━━━━━ EXERCISE DATA
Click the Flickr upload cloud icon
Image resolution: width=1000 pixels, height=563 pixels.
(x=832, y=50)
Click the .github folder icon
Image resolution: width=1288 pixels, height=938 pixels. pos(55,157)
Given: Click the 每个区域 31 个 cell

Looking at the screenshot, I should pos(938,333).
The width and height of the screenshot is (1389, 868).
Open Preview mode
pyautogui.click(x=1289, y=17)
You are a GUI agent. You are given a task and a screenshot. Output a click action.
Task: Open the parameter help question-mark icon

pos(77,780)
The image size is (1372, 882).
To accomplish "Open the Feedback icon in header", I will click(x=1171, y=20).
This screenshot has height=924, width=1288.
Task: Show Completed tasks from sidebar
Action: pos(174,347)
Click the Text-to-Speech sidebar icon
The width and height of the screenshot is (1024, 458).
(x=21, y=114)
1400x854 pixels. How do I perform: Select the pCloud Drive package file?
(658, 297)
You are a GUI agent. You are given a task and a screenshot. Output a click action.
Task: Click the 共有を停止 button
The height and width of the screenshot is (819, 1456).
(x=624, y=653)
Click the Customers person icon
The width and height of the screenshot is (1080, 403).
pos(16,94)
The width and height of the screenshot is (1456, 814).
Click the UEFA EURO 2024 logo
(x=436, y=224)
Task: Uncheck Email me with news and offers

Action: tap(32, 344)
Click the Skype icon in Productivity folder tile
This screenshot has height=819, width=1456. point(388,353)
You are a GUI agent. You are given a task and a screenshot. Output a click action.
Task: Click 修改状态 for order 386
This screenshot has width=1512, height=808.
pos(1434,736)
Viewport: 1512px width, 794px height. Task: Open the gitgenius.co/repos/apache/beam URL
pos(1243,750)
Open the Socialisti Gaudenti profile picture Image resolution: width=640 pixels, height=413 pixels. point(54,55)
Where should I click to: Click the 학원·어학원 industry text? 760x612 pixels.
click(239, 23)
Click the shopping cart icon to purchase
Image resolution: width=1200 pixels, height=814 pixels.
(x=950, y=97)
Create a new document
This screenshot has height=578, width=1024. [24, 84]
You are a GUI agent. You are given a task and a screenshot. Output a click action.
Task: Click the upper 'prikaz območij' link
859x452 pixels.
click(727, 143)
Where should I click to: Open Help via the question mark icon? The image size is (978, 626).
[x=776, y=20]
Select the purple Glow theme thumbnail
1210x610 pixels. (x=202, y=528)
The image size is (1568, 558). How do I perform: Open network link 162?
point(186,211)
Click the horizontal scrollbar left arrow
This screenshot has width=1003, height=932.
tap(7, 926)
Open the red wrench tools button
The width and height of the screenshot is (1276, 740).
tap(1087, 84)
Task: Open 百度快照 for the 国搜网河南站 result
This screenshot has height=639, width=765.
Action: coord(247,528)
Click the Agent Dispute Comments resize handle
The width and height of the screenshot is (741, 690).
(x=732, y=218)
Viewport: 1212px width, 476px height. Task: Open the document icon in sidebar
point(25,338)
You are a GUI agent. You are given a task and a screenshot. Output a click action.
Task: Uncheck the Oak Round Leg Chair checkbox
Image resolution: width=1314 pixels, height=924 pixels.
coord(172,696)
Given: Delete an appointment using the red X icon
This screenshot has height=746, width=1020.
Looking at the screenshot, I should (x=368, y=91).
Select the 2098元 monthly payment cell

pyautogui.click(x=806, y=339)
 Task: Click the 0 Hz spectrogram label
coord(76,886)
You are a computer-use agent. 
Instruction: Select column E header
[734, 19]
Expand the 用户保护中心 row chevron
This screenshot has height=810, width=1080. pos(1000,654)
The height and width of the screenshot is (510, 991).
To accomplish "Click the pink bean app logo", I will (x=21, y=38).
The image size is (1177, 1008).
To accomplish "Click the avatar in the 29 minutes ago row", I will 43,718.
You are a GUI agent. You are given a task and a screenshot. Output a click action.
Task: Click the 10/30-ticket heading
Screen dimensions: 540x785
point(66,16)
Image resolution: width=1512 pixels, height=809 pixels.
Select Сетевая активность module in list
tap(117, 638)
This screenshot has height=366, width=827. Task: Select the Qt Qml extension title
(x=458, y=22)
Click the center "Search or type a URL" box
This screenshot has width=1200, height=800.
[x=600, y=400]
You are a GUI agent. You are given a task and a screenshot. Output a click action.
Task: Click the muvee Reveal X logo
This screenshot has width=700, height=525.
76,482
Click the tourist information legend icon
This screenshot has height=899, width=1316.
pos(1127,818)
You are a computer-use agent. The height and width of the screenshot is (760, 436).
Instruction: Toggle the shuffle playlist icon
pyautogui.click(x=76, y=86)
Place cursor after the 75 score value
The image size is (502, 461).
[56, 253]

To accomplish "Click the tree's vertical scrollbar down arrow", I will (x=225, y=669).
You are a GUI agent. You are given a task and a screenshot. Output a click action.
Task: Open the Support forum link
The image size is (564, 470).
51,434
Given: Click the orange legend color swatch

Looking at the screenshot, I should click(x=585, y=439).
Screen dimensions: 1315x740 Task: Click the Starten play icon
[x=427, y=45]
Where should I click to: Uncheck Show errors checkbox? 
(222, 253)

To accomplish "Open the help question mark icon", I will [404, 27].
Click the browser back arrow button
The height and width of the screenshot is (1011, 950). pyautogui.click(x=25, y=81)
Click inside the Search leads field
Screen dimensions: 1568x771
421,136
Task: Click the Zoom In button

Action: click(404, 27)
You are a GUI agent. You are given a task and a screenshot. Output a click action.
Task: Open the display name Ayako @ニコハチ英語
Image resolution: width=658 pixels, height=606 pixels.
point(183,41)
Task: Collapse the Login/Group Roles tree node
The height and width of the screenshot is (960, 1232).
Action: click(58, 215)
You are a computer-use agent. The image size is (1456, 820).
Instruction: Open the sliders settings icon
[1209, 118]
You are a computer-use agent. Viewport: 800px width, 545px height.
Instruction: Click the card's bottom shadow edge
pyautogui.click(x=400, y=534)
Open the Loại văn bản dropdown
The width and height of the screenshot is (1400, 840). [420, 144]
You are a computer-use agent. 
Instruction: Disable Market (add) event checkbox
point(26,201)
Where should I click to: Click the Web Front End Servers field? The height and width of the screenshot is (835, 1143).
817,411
━━━━━━━━━━
[AIM OF THE EXERCISE]: Copy out every row above, swapping each "GUI agent" for "screen assistant" and leaving everything else unchanged.

[EXPECTED ANSWER]:
Click the Flickr upload cloud icon
Image resolution: width=1000 pixels, height=563 pixels.
(x=832, y=50)
Click the .github folder icon
Image resolution: width=1288 pixels, height=938 pixels. pos(55,157)
Given: Click the 每个区域 31 个 cell

Looking at the screenshot, I should pos(938,333).
The width and height of the screenshot is (1389, 868).
Open Preview mode
pyautogui.click(x=1289, y=17)
You are a screen assistant. You are given a task and a screenshot. Output a click action.
Task: Open the parameter help question-mark icon

pos(77,780)
The image size is (1372, 882).
To accomplish "Open the Feedback icon in header", I will click(x=1171, y=20).
This screenshot has height=924, width=1288.
Task: Show Completed tasks from sidebar
Action: pos(174,347)
Click the Text-to-Speech sidebar icon
The width and height of the screenshot is (1024, 458).
(x=21, y=114)
1400x854 pixels. How do I perform: Select the pCloud Drive package file?
(658, 297)
You are a screen assistant. You are given a task and a screenshot. Output a click action.
Task: Click the 共有を停止 button
The height and width of the screenshot is (819, 1456).
(x=624, y=653)
Click the Customers person icon
The width and height of the screenshot is (1080, 403).
pos(16,94)
The width and height of the screenshot is (1456, 814).
Click the UEFA EURO 2024 logo
(x=436, y=224)
Task: Uncheck Email me with news and offers

Action: tap(32, 344)
Click the Skype icon in Productivity folder tile
This screenshot has height=819, width=1456. point(388,353)
You are a screen assistant. You are given a task and a screenshot. Output a click action.
Task: Click 修改状态 for order 386
This screenshot has width=1512, height=808.
pos(1434,736)
Viewport: 1512px width, 794px height. Task: Open the gitgenius.co/repos/apache/beam URL
pos(1243,750)
Open the Socialisti Gaudenti profile picture Image resolution: width=640 pixels, height=413 pixels. point(54,55)
Where should I click to: Click the 학원·어학원 industry text? 760x612 pixels.
click(239, 23)
Click the shopping cart icon to purchase
Image resolution: width=1200 pixels, height=814 pixels.
(x=950, y=97)
Create a new document
This screenshot has height=578, width=1024. [24, 84]
You are a screen assistant. You are given a task and a screenshot. Output a click action.
Task: Click the upper 'prikaz območij' link
859x452 pixels.
click(727, 143)
Where should I click to: Open Help via the question mark icon? The image size is (978, 626).
[x=776, y=20]
Select the purple Glow theme thumbnail
1210x610 pixels. (x=202, y=528)
The image size is (1568, 558). How do I perform: Open network link 162?
point(186,211)
Click the horizontal scrollbar left arrow
This screenshot has width=1003, height=932.
tap(7, 926)
Open the red wrench tools button
The width and height of the screenshot is (1276, 740).
tap(1087, 84)
Task: Open 百度快照 for the 国搜网河南站 result
This screenshot has height=639, width=765.
Action: coord(247,528)
Click the Agent Dispute Comments resize handle
The width and height of the screenshot is (741, 690).
(x=732, y=218)
Viewport: 1212px width, 476px height. Task: Open the document icon in sidebar
point(25,338)
You are a screen assistant. You are given a task and a screenshot. Output a click action.
Task: Uncheck the Oak Round Leg Chair checkbox
Image resolution: width=1314 pixels, height=924 pixels.
coord(172,696)
Given: Delete an appointment using the red X icon
This screenshot has height=746, width=1020.
Looking at the screenshot, I should (x=368, y=91).
Select the 2098元 monthly payment cell

pyautogui.click(x=806, y=339)
 Task: Click the 0 Hz spectrogram label
coord(76,886)
You are a computer-use agent. 
Instruction: Select column E header
[734, 19]
Expand the 用户保护中心 row chevron
This screenshot has height=810, width=1080. pos(1000,654)
The height and width of the screenshot is (510, 991).
To accomplish "Click the pink bean app logo", I will (x=21, y=38).
The image size is (1177, 1008).
To accomplish "Click the avatar in the 29 minutes ago row", I will 43,718.
You are a screen assistant. You are given a task and a screenshot. Output a click action.
Task: Click the 10/30-ticket heading
Screen dimensions: 540x785
point(66,16)
Image resolution: width=1512 pixels, height=809 pixels.
Select Сетевая активность module in list
tap(117, 638)
This screenshot has height=366, width=827. Task: Select the Qt Qml extension title
(x=458, y=22)
Click the center "Search or type a URL" box
This screenshot has width=1200, height=800.
[x=600, y=400]
You are a screen assistant. You are given a task and a screenshot. Output a click action.
Task: Click the muvee Reveal X logo
This screenshot has width=700, height=525.
76,482
Click the tourist information legend icon
This screenshot has height=899, width=1316.
pos(1127,818)
You are a computer-use agent. The height and width of the screenshot is (760, 436).
Instruction: Toggle the shuffle playlist icon
pyautogui.click(x=76, y=86)
Place cursor after the 75 score value
The image size is (502, 461).
[56, 253]

To accomplish "Click the tree's vertical scrollbar down arrow", I will (x=225, y=669).
You are a screen assistant. You are given a task and a screenshot. Output a click action.
Task: Open the Support forum link
The image size is (564, 470).
51,434
Given: Click the orange legend color swatch

Looking at the screenshot, I should click(x=585, y=439).
Screen dimensions: 1315x740 Task: Click the Starten play icon
[x=427, y=45]
Where should I click to: Uncheck Show errors checkbox? 
(222, 253)

To accomplish "Open the help question mark icon", I will [404, 27].
Click the browser back arrow button
The height and width of the screenshot is (1011, 950). pyautogui.click(x=25, y=81)
Click inside the Search leads field
Screen dimensions: 1568x771
421,136
Task: Click the Zoom In button

Action: click(404, 27)
You are a screen assistant. You are given a task and a screenshot. Output a click action.
Task: Open the display name Ayako @ニコハチ英語
Image resolution: width=658 pixels, height=606 pixels.
point(183,41)
Task: Collapse the Login/Group Roles tree node
The height and width of the screenshot is (960, 1232).
Action: click(58, 215)
You are a computer-use agent. The image size is (1456, 820).
Instruction: Open the sliders settings icon
[1209, 118]
You are a computer-use agent. Viewport: 800px width, 545px height.
Instruction: Click the card's bottom shadow edge
pyautogui.click(x=400, y=534)
Open the Loại văn bản dropdown
The width and height of the screenshot is (1400, 840). [420, 144]
You are a computer-use agent. 
Instruction: Disable Market (add) event checkbox
point(26,201)
Where should I click to: Click the Web Front End Servers field? The height and width of the screenshot is (835, 1143).
817,411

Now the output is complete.